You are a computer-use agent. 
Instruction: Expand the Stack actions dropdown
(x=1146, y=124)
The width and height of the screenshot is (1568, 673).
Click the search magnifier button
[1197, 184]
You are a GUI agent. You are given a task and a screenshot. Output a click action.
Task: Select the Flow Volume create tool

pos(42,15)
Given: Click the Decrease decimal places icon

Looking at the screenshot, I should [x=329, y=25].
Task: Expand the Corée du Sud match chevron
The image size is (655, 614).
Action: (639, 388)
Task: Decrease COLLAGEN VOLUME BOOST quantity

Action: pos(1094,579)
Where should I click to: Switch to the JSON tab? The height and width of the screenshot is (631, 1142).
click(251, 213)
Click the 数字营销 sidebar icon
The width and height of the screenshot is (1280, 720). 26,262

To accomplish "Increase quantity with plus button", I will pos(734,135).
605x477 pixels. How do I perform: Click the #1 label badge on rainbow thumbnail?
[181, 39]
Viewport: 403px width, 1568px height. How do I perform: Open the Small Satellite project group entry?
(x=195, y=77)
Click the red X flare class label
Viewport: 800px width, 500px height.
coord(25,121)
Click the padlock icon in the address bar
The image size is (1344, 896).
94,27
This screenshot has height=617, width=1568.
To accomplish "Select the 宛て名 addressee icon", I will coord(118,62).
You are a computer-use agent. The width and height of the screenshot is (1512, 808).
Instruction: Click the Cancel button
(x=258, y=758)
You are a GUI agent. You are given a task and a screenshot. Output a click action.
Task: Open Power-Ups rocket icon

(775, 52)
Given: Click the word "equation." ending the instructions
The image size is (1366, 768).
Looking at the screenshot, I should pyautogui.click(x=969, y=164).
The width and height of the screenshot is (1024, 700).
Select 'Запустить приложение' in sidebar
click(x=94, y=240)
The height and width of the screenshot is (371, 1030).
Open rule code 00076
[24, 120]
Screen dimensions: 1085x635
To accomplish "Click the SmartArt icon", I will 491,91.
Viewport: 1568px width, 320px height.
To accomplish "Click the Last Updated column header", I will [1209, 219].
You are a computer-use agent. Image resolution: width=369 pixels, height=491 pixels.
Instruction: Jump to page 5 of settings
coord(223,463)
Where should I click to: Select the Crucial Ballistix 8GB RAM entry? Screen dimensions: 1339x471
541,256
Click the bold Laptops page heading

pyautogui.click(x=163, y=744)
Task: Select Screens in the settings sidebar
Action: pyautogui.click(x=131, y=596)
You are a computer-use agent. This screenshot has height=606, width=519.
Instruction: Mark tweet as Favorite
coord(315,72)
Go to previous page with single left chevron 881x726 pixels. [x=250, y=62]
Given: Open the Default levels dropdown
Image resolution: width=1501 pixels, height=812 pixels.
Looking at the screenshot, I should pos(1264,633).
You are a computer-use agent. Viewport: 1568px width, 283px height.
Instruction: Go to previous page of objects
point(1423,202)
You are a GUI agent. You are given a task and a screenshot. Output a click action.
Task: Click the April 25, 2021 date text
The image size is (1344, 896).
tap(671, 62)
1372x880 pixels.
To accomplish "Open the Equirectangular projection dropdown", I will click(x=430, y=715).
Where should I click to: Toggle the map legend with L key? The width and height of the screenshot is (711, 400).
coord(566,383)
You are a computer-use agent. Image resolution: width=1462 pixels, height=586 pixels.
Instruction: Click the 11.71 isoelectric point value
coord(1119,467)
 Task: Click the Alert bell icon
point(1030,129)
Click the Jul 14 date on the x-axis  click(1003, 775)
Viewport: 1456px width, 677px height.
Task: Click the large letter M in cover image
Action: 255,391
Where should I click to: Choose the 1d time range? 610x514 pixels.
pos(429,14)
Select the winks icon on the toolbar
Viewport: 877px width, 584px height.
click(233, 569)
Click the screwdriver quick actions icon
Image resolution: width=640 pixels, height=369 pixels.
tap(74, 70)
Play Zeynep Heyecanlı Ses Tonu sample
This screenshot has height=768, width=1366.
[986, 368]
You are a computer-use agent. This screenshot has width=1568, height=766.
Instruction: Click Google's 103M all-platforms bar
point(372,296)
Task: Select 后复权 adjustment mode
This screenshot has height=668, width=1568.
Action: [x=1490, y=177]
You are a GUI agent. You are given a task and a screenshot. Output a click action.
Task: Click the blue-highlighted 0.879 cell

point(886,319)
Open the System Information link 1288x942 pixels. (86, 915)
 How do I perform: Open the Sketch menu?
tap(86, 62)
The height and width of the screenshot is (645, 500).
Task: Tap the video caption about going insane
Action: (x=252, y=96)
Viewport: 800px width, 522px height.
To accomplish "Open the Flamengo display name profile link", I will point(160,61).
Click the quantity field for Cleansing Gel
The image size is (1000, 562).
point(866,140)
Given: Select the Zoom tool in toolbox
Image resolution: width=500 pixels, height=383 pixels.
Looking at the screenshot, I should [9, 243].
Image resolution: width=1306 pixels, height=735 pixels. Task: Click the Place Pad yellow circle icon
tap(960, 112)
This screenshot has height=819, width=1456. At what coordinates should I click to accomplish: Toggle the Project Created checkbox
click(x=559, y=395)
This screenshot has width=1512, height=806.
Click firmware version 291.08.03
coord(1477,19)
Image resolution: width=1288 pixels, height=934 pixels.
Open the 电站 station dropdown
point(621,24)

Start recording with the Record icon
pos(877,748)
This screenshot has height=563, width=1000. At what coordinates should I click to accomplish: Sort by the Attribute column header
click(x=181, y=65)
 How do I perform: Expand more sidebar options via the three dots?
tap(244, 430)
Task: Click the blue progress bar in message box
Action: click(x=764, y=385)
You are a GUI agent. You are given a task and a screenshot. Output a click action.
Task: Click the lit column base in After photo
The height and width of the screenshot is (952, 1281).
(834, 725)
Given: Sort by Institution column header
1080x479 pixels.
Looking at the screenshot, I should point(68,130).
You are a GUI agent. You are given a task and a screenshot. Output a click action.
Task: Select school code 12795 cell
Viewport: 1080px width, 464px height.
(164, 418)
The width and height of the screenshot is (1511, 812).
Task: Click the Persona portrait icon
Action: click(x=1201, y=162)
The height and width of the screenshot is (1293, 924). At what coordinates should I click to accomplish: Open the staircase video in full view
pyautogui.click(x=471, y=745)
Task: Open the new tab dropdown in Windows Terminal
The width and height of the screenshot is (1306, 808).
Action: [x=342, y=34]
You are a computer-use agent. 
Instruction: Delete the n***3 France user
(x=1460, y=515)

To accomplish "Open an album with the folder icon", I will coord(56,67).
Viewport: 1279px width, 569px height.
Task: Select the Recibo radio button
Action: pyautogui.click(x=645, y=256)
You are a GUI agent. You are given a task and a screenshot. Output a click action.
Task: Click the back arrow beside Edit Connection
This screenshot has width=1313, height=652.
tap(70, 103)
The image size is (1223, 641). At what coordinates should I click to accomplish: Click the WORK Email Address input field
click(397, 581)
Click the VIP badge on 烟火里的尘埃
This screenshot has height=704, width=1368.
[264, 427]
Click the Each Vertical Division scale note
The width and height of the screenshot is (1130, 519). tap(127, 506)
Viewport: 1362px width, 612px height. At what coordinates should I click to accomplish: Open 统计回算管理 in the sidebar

Description of the task
List every line of the lines above that contains the word "perform", please, and treat case as significant.

Answer to the task
605x477 pixels. How do I perform: Click the #1 label badge on rainbow thumbnail?
Viewport: 403px width, 1568px height. How do I perform: Open the Small Satellite project group entry?
 How do I perform: Open the Sketch menu?
 How do I perform: Expand more sidebar options via the three dots?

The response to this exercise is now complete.